• _Texte source_

Lettre de Sainte-Beuve à Émile Zola, 10 juin 1868

Lettre de Sainte-Beuve à Émile Zola, 10 juin 1868
Calmann Lévy, éditeur (IIp. 314-317).

DL.

à m. émile zola.


Ce 10 juin 1868

Cher Monsieur,

Je ne sais si je vous enverrai cette lettre, car je ne me sens aucun droit de critique privée sur Thérèse Raquin, et il me faudra bien une troisième sommation pour que je vous obéisse.

Votre œuvre est remarquable, consciencieuse, et, à certains égards même, elle peut faire époque dans l’histoire du roman contemporain.

Selon moi, cependant, elle dépasse les limites, elle sort des conditions de l’art à quelque point de vue qu’on l’envisage ; et, en réduisant l’art à n’être que la seule et simple vérité, elle me paraît hors de cette vérité.

• _Données fournies_

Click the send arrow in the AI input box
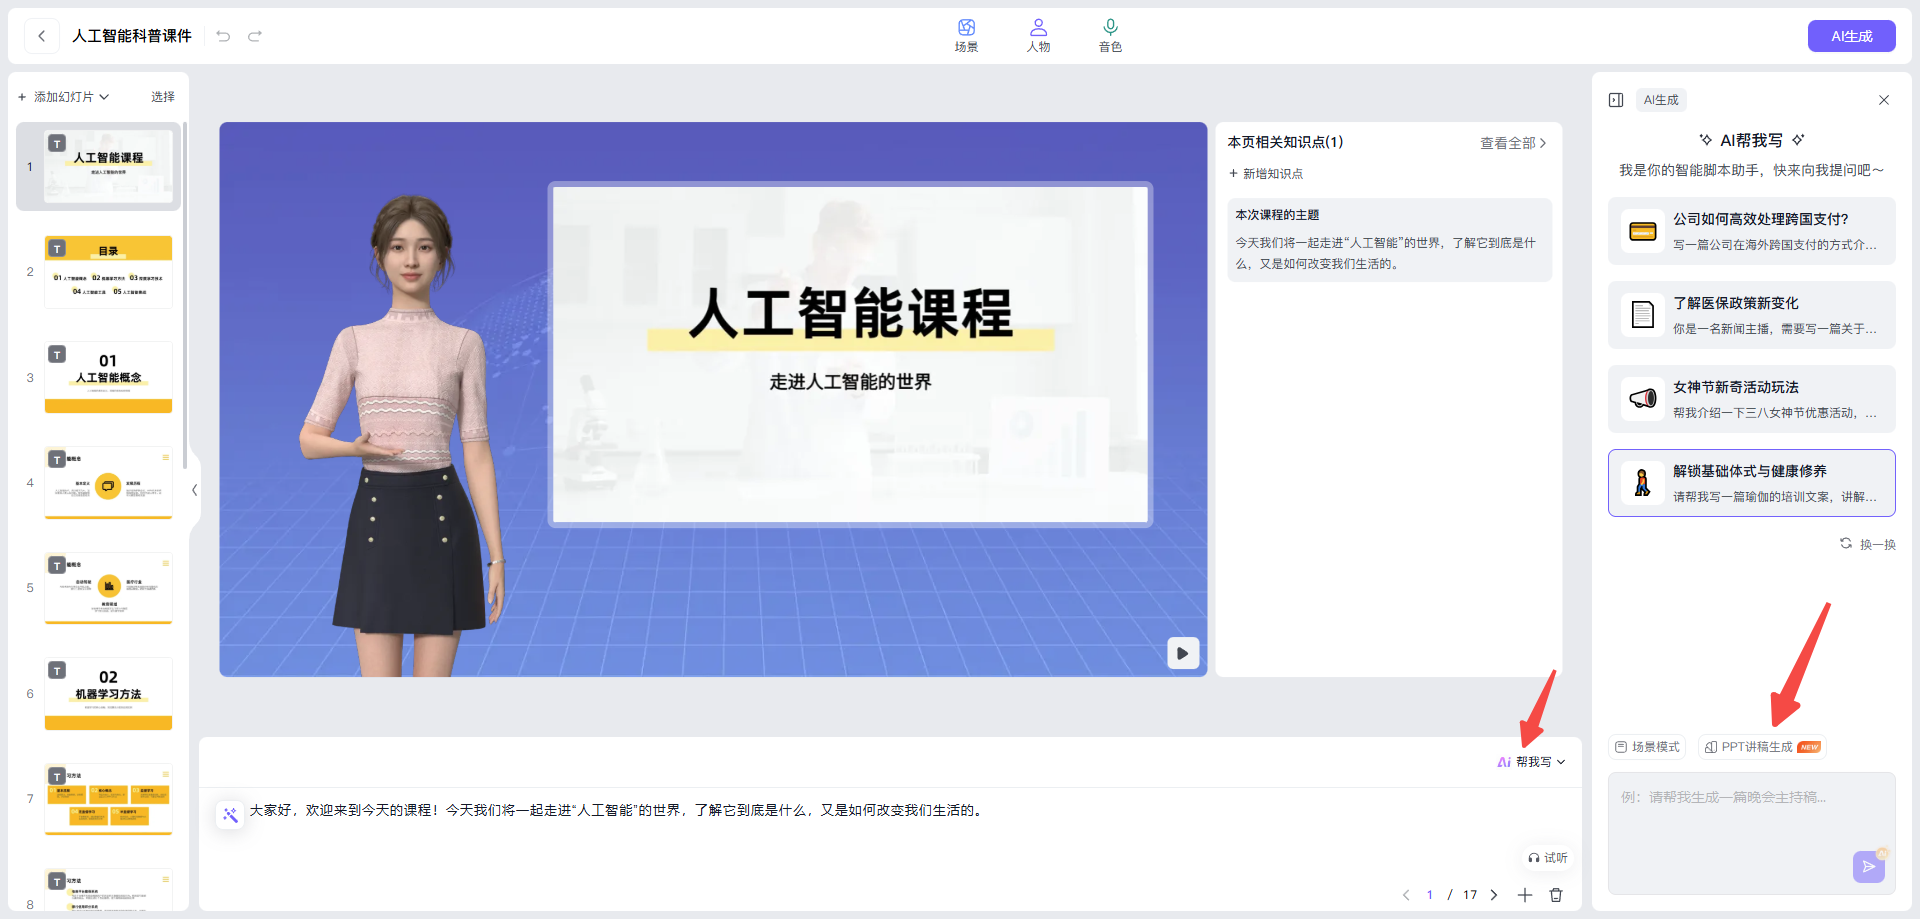Screen dimensions: 1920x919 click(1867, 867)

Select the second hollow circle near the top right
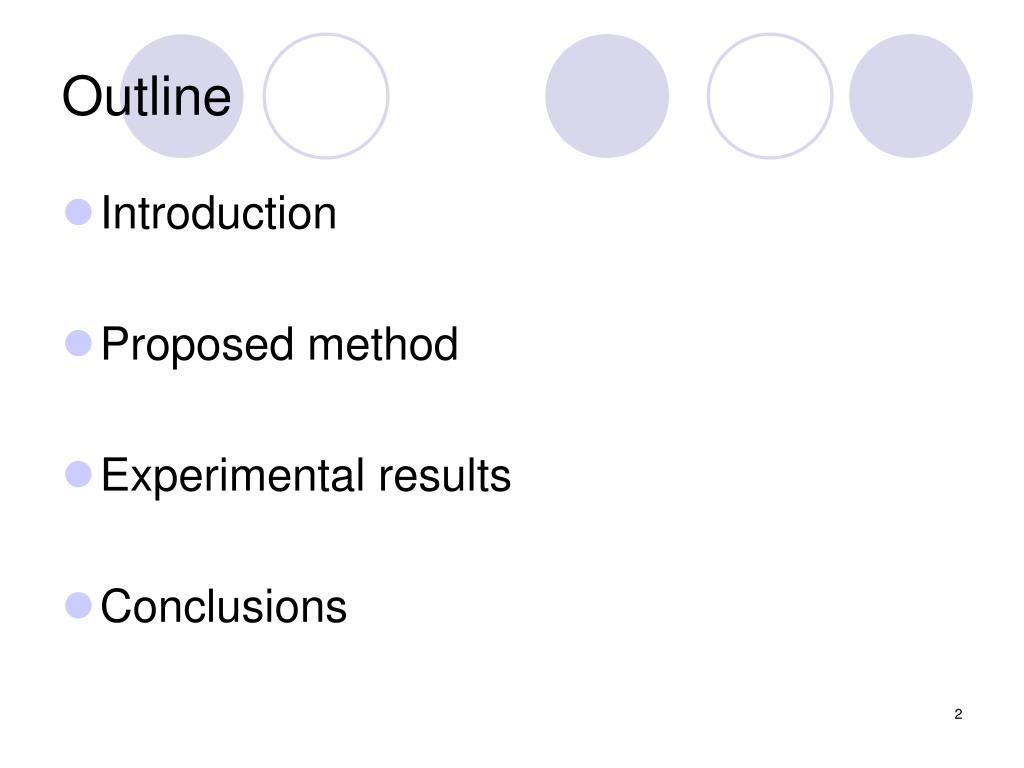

• _Travail à faire_
A – Reproduisez sans changement un passage de la lettre de Sainte-Beuve : commencez aux mots "à m. émile zola." et arrêtez-vous après "du roman contemporain.".
B – Résumez la lettre de Sainte-Beuve en deux phrases.
Ce matériel est sans rapport avec la lettre de Sainte-Beuve.

• _Les résultats_
A –
à m. émile zola.


Ce 10 juin 1868

Cher Monsieur,

Je ne sais si je vous enverrai cette lettre, car je ne me sens aucun droit de critique privée sur Thérèse Raquin, et il me faudra bien une troisième sommation pour que je vous obéisse.

Votre œuvre est remarquable, consciencieuse, et, à certains égards même, elle peut faire époque dans l’histoire du roman contemporain.

B – Dans cette lettre du 10 juin 1868, Sainte-Beuve hésite à envoyer à Émile Zola son avis sur Thérèse Raquin, car il ne se sent aucun droit de critique privée. Il trouve l'œuvre remarquable et consciencieuse, capable de faire époque dans le roman contemporain, mais juge qu'elle dépasse les limites de l'art et qu'en réduisant l'art à la seule vérité, elle sort de cette vérité.